▸ Text excerpt
--- Begin ---

We can test our solution on two provided videos:
solidWhiteRight.mp4
solidYellowLeft.mp4
Note: if you get an import error when you run the next cell, try changing your kernel (select the Kernel menu above --> Change Kernel). Still have problems? Try relaunching Jupyter Notebook from the terminal prompt. Also, consult the forums for more troubleshooting tips.
If you get an error that looks like this:
NeedDownloadError: Need ffmpeg exe.
You can download it by calling:
imageio.plugins.ffmpeg.download()
Follow the instructions in the error message and check out this forum post for more troubleshooting tips across operating systems.
# Import everything needed to edit/save/watch video clips
from moviepy.editor import VideoFileClip
from IPython.display import HTML
def process_image(image):
return draw_lanes(image)[5]
Let's try the one with the solid white lane on the right first ...
white_output = 'test_videos_output/solidWhiteRight.mp4'
## To speed up the testing process you may want to try your pipeline on a shorter subclip of the video
## To do so add .subclip(start_second,end_second) to the end of the line below
## Where start_second and end_second are integer values representing the start and end of the subclip
## You may also uncomment the following line for a subclip of the first 5 seconds
##clip1 = VideoFileClip("test_videos/solidWhiteRight.mp4").subclip(0,5)
clip1 = VideoFileClip("test_videos/solidWhiteRight.mp4")
white_clip = clip1.fl_image(process_image) #NOTE: this function expects color images!!
%time white_clip.write_videofile(white_output, audio=False)
t: 10%|▉ | 21/221 [00:00<00:00, 204.37it/s, now=None]
Moviepy - Building video test_videos_output/solidWhiteRight.mp4. Moviepy - Writing video test_videos_output/solidWhiteRight.mp4
Moviepy - Done ! Moviepy - video ready test_videos_output/solidWhiteRight.mp4 CPU times: user 6.55 s, sys: 2.03 s, total: 8.58 s Wall time: 2.03 s
Play the video inline, or if you prefer find the video in your filesystem (should be in the same directory) and play it in your video player of choice.
HTML("""
<video width="960" height="540" controls>
<source src="{0}">
</video>
""".format(white_output))
At this point, if you were successful with making the pipeline and tuning parameters, you probably have the Hough line segments drawn onto the road, but what about identifying the full extent of the lane and marking it clearly as in the example video (P1_example.mp4)? Think about defining a line to run the full length of the visible lane based on the line segments you identified with the Hough Transform. As mentioned previously, try to average and/or extrapolate the line segments you've detected to map out the full extent of the lane lines. You can see an example of the result you're going for in the video "P1_example.mp4".

--- End ---

▸ Information shown
--- Begin ---

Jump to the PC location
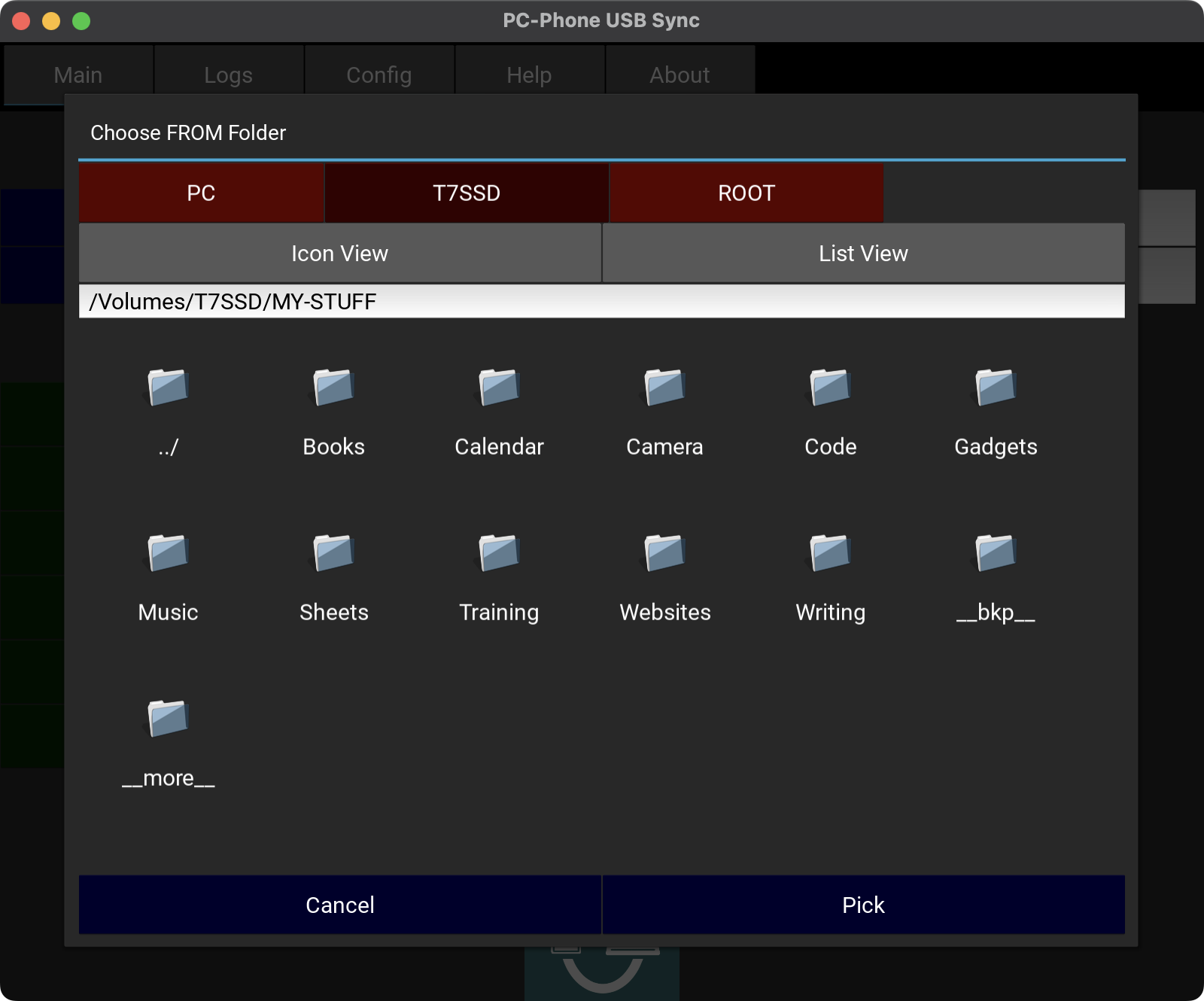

--- End ---

▸ Problem description
Copy, word for word, the part of the lane-line video text that starts with the words containing "# Import everything" and ends with "right first ...".

▸ Finished task
# Import everything needed to edit/save/watch video clips
from moviepy.editor import VideoFileClip
from IPython.display import HTML
def process_image(image):
return draw_lanes(image)[5]
Let's try the one with the solid white lane on the right first ...